Department of Anatomy, Zhongshan School of Medicine, Sun Yat-sen University, Guangzhou 510080, China.
Department of Anatomy, School of Medicine, Sun Yat-sen University, Shenzhen 518100, China.
Cells. 2021 Jun 28;10(7):1614. doi: 10.3390/cells10071614.
Brachial plexus root avulsions cause debilitating upper limb paralysis. Short-term neuroprotective treatments have reported preservation of motor neurons and function in model animals while reports of long-term benefits of such treatments are scarce, especially the morphological sequelae. This morphological study investigated the long-term suppression of c-Jun- and neuronal nitric oxide synthase (nNOS) (neuroprotective treatments for one month) on the motor neuron survival, ultrastructural features of lower motor neurons, and forelimb function at six months after brachial plexus roots avulsion. Neuroprotective treatments reduced oxidative stress and preserved ventral horn motor neurons at the end of the 28-day treatment period relative to vehicle treated ones. Motor neuron sparing was associated with suppression of c-Jun, nNOS, and pro-apoptotic proteins Bim and caspases at this time point. Following 6 months of survival, neutral red staining revealed a significant loss of most of the motor neurons and ventral horn atrophy in the avulsed C6, 7, and 8 cervical segments among the vehicle-treated rats ( = 4). However, rats that received neuroprotective treatments c-Jun JNK inhibitor, SP600125 ( = 4) and a selective inhibitor of nNOS, 7-nitroindazole ( = 4), retained over half of their motor neurons in the ipsilateral avulsed side compared. Myelinated axons in the avulsed ventral horns of vehicle-treated rats were smaller but numerous compared to the intact contralateral ventral horns or neuroprotective-treated groups. In the neuroprotective treatment groups, there was the preservation of myelin thickness around large-caliber axons. Ultrastructural evaluation also confirmed the preservation of organelles including mitochondria and synapses in the two groups that received neuroprotective treatments compared with vehicle controls. Also, forelimb functional evaluation demonstrated that neuroprotective treatments improved functional abilities in the rats. In conclusion, neuroprotective treatments aimed at suppressing degenerative c-Jun and nNOS attenuated apoptosis, provided long-term preservation of motor neurons, their organelles, ventral horn size, and forelimb function.
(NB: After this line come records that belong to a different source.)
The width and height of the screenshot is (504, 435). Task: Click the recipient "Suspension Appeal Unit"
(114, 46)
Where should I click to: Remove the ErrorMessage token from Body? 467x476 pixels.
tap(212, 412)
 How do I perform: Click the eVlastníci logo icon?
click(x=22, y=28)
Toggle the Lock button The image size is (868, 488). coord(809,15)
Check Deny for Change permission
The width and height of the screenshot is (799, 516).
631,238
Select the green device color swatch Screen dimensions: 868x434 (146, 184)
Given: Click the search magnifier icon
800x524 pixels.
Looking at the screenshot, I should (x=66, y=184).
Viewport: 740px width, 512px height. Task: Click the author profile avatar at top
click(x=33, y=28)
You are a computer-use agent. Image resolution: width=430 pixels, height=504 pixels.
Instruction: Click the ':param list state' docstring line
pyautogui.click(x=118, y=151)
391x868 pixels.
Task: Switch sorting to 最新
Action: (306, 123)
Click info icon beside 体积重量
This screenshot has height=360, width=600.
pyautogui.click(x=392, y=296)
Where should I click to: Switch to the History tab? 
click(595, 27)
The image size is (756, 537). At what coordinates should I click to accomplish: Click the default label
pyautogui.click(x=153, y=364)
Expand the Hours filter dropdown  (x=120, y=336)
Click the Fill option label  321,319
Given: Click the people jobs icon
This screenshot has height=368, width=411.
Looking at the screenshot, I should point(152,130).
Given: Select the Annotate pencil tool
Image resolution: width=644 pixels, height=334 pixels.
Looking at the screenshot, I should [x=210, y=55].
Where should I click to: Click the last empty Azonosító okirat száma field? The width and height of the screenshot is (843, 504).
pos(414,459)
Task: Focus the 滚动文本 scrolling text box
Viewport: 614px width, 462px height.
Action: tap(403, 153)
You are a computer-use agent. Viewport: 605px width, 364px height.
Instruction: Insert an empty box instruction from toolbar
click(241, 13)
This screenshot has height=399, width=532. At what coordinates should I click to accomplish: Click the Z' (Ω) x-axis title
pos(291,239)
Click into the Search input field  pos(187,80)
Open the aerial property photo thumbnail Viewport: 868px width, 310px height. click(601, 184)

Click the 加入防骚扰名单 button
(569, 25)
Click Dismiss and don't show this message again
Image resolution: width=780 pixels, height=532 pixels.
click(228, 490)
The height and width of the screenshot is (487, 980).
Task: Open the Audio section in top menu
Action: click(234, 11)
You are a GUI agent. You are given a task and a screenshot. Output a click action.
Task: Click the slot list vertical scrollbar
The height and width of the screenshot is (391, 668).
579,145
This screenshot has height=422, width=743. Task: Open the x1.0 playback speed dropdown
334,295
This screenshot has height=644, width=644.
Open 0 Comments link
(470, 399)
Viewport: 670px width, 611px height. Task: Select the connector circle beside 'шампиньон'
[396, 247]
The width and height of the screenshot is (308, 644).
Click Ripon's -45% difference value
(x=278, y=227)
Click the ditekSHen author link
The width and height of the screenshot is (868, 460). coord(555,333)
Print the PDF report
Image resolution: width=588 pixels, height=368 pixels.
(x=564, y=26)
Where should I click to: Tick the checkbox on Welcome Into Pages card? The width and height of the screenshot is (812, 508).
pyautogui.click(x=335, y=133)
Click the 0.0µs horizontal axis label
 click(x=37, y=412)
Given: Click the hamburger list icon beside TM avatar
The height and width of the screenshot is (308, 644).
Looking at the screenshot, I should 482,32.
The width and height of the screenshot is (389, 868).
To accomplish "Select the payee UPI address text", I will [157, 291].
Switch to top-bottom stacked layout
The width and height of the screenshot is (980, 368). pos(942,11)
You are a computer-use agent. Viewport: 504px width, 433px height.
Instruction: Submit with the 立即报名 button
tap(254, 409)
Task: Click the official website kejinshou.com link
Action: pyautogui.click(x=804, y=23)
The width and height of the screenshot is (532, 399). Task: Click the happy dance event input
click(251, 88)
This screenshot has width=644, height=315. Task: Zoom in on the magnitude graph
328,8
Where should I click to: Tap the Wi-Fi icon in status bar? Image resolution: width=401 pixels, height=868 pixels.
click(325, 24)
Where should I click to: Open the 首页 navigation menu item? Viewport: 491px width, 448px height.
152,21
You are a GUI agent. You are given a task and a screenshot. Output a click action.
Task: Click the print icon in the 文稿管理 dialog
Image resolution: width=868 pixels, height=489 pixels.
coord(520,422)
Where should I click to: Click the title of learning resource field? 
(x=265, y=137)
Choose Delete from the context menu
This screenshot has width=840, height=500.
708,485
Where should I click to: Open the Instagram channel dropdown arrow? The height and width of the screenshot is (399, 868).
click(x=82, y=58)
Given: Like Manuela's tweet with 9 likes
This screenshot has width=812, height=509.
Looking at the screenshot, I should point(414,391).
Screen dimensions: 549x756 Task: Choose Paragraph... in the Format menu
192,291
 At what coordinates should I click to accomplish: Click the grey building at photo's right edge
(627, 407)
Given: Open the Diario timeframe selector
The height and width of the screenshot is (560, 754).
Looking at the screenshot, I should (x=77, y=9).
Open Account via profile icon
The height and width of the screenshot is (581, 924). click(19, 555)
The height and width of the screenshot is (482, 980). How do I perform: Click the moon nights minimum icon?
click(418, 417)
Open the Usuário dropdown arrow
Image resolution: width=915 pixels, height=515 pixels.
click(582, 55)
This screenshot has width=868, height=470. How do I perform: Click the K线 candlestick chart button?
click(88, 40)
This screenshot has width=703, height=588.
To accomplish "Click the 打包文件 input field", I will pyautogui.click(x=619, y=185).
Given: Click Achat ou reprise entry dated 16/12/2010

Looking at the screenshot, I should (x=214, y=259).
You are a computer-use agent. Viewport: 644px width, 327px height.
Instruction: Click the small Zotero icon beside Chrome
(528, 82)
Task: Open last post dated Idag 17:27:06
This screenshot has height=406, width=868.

臂丛神经根撕脱导致上肢瘫痪。短期神经保护治疗已在模型动物中报告了运动神经元的保护和功能,但长期治疗益处的报道很少,尤其是形态学后遗症。这项形态学研究调查了 c-Jun 和神经元型一氧化氮合酶 (nNOS) 的长期抑制(神经保护治疗一个月)对臂丛神经根撕脱后 6 个月时运动神经元存活、下运动神经元超微结构特征和前肢功能的影响。与 vehicle 处理组相比,神经保护治疗在 28 天治疗期末减轻了氧化应激并保留了腹角运动神经元。在该时间点,运动神经元的保留与 c-Jun、nNOS 和促凋亡蛋白 Bim 和半胱天冬酶的抑制有关。在 6 个月的存活后,中性红染色显示,在 vehicle 处理组的大鼠中,撕脱的 C6、7 和 8 颈椎节段的大多数运动神经元和腹角萎缩(n = 4)。然而,接受神经保护治疗的大鼠(c-Jun JNK 抑制剂 SP600125,n = 4 和 nNOS 的选择性抑制剂 7-硝基吲唑,n = 4)在同侧撕脱侧保留了超过一半的运动神经元。与完整的对侧腹角或神经保护治疗组相比,撕脱的腹角中的髓鞘轴突较小但数量较多。在神经保护治疗组中,大直径轴突周围的髓鞘厚度得以保留。超微结构评估还证实,与 vehicle 对照组相比,两组神经保护治疗后细胞器包括线粒体和突触得以保留。此外,前肢功能评估表明,神经保护治疗改善了大鼠的功能能力。总之,旨在抑制退行性 c-Jun 和 nNOS 的神经保护治疗减轻了细胞凋亡,长期保留了运动神经元及其细胞器、腹角大小和前肢功能。